Synthesis and biological evaluation of novel xanthine derivatives as potential apoptotic antitumor agents

A series of novel xanthine/NO donor hybrids containing 1,3,8-trisubstituted or 1,8-disubstituted xanthine derivatives were designed and synthesized. The synthesized compounds were tested in a cell viability assay using human mammary gland epithelial cell line (MCF-10A) where all the compounds exhibited no cytotoxic effects and more than 90% cell viability at a concentration of 50 μM. The oxime containing compounds 7a-b and 17-24 were more active as antiproliferative agents than their non-oxime congeners 6a-b and 9-16. Hydroxyimino-phenethyl scaffold compounds 17-24 were more active than the hydroxyimino-ethyl phenyl acetamide 7a-b derivatives. Compounds 18–20 and 22-24 exhibited inhibition of EGFR with IC50 ranging from 0.32 to 2.88 μM. Compounds 18-20 and 22-24 increased the level of active caspase 3 by 4–8 folds, compared to the control cells in Panc-1 cell lines compared to doxorubicin as a reference drug. Compounds 18, 22 and 23 were the most caspase-3 inducers.

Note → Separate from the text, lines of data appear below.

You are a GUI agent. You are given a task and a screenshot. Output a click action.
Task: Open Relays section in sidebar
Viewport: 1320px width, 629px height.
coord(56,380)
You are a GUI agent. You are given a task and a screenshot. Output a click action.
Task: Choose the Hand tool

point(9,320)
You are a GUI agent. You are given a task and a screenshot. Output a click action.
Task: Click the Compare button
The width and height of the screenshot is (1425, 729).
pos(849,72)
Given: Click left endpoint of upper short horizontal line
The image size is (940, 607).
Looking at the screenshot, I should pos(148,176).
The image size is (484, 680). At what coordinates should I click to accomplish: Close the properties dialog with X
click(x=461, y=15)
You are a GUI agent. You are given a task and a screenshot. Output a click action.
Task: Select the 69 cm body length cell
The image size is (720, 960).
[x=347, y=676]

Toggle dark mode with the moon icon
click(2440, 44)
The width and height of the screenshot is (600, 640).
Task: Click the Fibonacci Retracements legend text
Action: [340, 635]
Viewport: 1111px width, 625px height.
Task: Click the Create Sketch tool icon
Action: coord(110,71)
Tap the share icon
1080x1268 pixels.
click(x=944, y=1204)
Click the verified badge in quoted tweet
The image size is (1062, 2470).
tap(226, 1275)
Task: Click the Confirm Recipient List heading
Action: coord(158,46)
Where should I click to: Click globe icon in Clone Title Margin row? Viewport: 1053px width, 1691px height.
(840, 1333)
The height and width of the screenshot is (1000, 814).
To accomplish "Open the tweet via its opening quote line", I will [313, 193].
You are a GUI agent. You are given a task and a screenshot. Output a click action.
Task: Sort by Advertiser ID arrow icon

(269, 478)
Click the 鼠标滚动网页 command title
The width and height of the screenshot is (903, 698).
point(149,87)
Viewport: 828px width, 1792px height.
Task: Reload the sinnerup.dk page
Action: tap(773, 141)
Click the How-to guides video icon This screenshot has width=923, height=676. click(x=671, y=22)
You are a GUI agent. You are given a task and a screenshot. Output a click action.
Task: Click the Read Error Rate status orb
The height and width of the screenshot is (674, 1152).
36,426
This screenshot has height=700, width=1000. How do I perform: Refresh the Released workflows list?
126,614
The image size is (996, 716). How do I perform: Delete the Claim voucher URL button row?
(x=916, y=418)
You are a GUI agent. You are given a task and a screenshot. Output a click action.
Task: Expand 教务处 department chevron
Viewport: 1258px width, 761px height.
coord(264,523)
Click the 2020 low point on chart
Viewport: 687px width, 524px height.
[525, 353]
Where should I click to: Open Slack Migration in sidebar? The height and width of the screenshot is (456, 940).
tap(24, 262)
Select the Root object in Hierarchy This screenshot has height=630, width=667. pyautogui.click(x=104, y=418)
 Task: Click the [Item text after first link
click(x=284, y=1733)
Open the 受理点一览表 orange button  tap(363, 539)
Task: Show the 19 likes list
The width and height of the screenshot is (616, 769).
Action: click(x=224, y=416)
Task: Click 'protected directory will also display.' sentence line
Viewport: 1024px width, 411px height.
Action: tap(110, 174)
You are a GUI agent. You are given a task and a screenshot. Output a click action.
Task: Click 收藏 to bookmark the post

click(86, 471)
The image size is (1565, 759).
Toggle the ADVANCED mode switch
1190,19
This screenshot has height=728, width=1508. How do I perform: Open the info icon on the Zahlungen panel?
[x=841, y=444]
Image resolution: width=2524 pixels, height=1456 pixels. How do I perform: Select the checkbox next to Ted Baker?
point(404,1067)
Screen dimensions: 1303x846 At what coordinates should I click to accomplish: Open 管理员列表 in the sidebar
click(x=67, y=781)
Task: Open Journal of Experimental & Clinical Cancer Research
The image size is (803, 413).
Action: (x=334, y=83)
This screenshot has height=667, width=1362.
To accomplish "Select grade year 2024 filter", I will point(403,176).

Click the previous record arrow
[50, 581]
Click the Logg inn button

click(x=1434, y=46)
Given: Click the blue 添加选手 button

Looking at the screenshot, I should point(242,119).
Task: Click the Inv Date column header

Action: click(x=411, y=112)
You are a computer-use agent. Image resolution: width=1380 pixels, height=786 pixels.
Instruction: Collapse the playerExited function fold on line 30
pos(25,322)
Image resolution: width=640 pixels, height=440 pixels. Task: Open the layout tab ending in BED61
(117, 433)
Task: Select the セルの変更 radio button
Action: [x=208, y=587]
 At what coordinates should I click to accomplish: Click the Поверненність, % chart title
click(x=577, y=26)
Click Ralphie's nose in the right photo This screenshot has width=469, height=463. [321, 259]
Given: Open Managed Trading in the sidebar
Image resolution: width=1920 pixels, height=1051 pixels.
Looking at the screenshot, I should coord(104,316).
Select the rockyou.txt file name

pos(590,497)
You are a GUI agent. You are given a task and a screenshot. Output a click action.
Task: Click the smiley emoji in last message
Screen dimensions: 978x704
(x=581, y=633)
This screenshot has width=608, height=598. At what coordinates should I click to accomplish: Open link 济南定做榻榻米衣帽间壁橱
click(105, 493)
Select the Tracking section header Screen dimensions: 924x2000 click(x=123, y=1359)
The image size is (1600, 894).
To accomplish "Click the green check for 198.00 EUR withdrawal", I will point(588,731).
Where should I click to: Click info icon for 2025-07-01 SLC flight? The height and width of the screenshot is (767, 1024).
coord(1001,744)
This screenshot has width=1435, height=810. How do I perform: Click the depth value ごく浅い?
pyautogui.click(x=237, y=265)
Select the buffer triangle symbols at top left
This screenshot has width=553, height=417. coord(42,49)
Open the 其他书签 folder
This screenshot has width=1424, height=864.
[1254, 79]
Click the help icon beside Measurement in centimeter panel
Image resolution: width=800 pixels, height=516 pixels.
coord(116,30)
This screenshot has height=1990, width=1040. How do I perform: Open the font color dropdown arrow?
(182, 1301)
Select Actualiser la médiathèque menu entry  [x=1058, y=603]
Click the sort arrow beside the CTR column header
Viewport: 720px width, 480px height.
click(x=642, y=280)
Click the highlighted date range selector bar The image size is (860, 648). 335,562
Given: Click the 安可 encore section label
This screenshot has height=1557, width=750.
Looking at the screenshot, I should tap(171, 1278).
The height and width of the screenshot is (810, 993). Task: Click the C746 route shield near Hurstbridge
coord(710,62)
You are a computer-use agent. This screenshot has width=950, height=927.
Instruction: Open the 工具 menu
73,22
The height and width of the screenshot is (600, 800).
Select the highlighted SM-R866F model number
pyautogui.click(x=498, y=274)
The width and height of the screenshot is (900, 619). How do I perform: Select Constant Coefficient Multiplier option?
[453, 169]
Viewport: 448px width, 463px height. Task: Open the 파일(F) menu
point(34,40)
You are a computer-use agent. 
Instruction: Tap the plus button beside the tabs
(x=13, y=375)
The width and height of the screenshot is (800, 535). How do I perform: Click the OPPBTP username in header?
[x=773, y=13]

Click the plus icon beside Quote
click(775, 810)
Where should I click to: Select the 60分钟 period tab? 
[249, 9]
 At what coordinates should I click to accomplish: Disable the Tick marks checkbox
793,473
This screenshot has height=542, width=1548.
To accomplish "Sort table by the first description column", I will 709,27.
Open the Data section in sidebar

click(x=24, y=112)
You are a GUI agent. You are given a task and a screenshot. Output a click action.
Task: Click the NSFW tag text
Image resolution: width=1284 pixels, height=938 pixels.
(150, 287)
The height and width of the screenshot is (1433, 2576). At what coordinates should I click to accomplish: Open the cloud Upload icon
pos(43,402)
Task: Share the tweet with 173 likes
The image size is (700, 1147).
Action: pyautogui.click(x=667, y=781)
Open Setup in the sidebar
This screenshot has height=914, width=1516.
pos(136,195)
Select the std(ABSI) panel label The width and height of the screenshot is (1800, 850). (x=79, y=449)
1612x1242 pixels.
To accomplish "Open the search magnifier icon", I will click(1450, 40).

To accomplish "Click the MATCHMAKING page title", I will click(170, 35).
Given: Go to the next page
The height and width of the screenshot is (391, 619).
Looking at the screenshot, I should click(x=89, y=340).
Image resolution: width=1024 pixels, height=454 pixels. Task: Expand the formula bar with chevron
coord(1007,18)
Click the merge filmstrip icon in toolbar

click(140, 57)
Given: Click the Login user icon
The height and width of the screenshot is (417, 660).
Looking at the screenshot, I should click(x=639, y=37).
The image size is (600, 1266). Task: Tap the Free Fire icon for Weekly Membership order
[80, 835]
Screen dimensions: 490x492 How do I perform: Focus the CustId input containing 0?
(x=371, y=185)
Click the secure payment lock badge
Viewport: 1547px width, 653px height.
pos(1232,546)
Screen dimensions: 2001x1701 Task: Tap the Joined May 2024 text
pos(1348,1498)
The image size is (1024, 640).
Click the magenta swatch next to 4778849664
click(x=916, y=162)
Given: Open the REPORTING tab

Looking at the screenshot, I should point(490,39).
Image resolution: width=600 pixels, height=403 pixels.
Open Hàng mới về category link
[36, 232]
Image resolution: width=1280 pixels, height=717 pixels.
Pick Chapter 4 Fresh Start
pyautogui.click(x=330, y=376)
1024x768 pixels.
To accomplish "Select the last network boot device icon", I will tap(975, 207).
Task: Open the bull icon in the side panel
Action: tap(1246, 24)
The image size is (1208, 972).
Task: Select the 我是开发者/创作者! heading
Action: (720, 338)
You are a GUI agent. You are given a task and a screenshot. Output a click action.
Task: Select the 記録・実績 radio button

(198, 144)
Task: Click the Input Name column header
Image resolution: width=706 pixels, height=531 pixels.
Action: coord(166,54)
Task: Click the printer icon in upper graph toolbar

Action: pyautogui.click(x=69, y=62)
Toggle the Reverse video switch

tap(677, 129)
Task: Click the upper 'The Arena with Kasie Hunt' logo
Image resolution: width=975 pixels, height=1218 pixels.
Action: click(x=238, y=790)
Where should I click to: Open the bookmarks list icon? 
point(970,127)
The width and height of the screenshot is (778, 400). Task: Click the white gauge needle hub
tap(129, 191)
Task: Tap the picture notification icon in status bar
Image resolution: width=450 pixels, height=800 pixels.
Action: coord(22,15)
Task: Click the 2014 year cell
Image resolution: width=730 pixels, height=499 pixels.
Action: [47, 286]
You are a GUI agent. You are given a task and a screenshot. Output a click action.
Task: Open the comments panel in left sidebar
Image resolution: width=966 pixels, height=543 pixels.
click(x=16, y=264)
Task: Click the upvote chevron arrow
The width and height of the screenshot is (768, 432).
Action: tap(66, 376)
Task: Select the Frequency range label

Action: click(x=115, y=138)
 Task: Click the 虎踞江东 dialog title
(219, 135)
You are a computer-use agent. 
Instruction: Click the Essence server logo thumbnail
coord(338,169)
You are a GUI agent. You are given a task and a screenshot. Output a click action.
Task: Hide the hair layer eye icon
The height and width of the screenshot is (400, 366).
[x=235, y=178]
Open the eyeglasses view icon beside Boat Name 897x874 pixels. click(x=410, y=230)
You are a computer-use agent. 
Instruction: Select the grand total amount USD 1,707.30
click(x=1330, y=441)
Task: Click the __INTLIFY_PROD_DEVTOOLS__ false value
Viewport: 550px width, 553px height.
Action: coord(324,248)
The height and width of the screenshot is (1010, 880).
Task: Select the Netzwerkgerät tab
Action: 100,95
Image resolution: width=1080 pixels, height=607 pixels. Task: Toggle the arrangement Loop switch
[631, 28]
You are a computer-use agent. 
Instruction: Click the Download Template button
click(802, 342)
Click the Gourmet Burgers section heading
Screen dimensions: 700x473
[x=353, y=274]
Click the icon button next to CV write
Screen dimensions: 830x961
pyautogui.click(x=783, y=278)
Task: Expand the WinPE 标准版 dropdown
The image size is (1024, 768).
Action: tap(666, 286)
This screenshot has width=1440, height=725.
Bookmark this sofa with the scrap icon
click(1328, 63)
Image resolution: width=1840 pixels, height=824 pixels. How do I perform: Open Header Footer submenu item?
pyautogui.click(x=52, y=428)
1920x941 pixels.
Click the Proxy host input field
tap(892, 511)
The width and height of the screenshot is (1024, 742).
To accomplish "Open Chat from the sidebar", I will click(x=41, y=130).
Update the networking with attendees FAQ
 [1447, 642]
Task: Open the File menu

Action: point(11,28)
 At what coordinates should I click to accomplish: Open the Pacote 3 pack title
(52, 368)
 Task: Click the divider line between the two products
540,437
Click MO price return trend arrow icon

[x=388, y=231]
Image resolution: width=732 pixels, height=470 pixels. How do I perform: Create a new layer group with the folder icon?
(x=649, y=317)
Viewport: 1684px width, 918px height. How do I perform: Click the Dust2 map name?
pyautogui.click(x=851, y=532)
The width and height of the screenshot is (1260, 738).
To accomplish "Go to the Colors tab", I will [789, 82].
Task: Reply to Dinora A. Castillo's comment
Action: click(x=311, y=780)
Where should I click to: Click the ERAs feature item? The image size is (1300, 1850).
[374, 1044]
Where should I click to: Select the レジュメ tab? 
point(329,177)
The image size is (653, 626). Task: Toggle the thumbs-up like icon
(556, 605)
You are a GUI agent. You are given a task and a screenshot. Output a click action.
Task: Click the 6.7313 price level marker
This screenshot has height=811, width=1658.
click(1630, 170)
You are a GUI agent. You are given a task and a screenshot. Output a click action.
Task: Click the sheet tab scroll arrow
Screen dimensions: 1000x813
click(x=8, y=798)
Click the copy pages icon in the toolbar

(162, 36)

Compounds 22 and 23 increased the levels of caspase-8 and 9 indicating activation of both intrinsic and extrinsic pathways and showed potent induction of Bax, down-regulation of Bcl-2 protein levels and over-expression of cytochrome c levels in Panc-1 human pancreas cancer cells. Compound 23 exhibited mainly cell cycle arrest at the Pre-G1 and G2/M phases in the cell cycle analysis of Panc-1 cell line. The drug likeness profiles of compounds 18-20 and 22-24 were predicted to have good to excellent drug likeness profiles specially compounds 18-20 and 23. Finally molecular docking study was performed at the EGFR active site to suggest thier possible binding mode. The hydroxyimino-phenethyl scaffold compounds 17-24 represent an interesting starting point to optimize their pharmacokinetics and pharmacodynamics profiles.